La comunicación o el miedo

 

Corre estos días un interesante análisis de una ONG sobre la mala praxis comunicativa del sector, la enésima rasgadura de vestiduras de un colectivo que se puso una completísimas normas éticas para no sacar niños con mocos y moscas, y que luego no tienen coraje de aplicarlas, a pesar de las numerosas ocasiones que viene teniendo.

Un sector que clama a favor de conectar con los movimientos sociales, hacerse asambleario y participativo a golpe de plan de estratégico, y luego no sabe ni a quién llamar cuando hay una manifestación. Que se conjura para hacer incidencia política y son los primeros en besar la mano a quienes trituran la cooperación, mostrando un servilismo de caricatura. Que habla de coherencia de políticas y ha preferido mirar hacia otro lado con las violaciones y retrocesos de Derechos Humanos de estos años en casa, ‘lo nuestro es el Tercer Mundo, chicos, hay que priorizar’. Que no le ha hecho ascos a cualquier alianza con el sistema económico en el que se pudren esos derechos, y que ahora se sorprendre de no tener veracidad o poder de convocatoria.

No sé, a lo mejor es que las ONG no dan para más, la calle está ahí, solo hay que ocuparla, unirse a quienes han hecho de ella su camino, y no pretender ser líderes de nada, como mucho puentes con otras luchas.

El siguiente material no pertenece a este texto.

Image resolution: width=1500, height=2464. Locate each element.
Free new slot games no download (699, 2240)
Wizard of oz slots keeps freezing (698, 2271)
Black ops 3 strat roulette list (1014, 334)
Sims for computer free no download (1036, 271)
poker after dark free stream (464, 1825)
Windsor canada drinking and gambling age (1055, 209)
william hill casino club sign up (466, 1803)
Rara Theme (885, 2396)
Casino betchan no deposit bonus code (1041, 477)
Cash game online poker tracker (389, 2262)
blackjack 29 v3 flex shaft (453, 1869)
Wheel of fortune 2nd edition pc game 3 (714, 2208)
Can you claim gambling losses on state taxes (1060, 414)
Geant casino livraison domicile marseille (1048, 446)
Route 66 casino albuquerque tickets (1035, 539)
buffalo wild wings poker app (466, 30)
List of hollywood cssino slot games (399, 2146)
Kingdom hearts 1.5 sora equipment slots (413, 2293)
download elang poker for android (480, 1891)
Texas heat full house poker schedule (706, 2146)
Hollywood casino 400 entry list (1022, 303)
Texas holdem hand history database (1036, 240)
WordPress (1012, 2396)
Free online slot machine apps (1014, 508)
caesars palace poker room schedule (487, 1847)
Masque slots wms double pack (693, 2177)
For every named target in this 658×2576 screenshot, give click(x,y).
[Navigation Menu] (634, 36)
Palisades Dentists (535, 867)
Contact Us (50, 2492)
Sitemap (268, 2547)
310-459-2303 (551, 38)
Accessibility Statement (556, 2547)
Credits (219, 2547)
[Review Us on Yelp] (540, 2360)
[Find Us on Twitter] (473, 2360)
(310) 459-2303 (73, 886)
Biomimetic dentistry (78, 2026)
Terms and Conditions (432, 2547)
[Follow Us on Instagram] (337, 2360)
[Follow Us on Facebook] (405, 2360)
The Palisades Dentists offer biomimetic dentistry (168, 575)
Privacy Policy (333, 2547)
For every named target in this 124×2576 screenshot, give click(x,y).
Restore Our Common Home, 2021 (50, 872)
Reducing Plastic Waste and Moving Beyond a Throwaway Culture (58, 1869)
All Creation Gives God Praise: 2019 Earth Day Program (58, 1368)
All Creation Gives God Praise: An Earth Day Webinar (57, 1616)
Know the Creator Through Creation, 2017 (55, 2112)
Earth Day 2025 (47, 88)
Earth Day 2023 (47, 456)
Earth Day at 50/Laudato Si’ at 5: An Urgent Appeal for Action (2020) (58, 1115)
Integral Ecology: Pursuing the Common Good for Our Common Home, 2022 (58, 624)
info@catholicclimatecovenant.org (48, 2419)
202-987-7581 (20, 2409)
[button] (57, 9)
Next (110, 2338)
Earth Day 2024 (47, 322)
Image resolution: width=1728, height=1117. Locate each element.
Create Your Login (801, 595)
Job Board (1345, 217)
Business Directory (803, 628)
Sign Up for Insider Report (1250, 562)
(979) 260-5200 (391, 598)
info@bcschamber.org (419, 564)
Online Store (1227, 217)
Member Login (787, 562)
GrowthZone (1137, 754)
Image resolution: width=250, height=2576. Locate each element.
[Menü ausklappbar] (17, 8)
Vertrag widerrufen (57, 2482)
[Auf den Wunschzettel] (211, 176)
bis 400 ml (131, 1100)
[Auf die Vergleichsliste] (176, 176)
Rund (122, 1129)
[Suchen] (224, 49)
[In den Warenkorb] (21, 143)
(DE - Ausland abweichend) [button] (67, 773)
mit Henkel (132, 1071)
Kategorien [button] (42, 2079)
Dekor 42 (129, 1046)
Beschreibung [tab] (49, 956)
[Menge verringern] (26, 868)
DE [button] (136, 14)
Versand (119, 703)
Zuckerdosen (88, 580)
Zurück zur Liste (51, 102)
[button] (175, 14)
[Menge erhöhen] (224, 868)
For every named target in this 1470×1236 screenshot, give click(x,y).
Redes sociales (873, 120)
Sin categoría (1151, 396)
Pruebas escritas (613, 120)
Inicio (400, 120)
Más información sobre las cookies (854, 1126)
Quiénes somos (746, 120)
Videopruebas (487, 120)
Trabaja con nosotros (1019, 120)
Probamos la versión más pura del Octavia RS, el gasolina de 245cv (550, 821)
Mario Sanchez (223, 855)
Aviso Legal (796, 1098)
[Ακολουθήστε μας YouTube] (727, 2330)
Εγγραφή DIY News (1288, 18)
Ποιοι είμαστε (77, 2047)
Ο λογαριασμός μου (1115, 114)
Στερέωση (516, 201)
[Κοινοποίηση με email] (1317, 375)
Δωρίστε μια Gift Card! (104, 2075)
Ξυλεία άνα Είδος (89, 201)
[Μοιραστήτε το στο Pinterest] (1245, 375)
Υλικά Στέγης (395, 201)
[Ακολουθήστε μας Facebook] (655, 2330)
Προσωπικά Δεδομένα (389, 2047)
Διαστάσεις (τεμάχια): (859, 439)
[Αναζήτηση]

Probablemente el error de partida sea considerar al conjunto como unidad de destino en lo universal, que diría aquel, cuando solo les une su inscripción en el mismo registro oficial. Más que un problema comunicativo, debe de ser un problema existencial: si solo te importa la pasta y llegar a fin de mes, al final se te ve el cartón. Y cuando tiemblas de miedo, los renglones salen torcidos. Algunas prefieren ni escribirlos, y a lo mejor son las más honestas de todas.

Pero podéis seguir investigando, por supuesto, aunque seguramente lo que falta es darse cuenta simplemente de que comunicar no es una opción, sino la parte central de nuestro trabajo. Si ese trabajo es transformar algo, claro. Pero no tienen por qué serlo, y el público, en general, queridas, me temo que todavía sigue tarareando We are the world, y pensando que el edificio en el que vivimos, con cuatro chapucillas, va aguantar otro Antropoceno entero.

A lo mejor el problema no es la comunicación, sino el miedo a despertar a toda esa gente, que además es la sustancia de la que están hechas todas esas ONG, o lo que quiera que sean.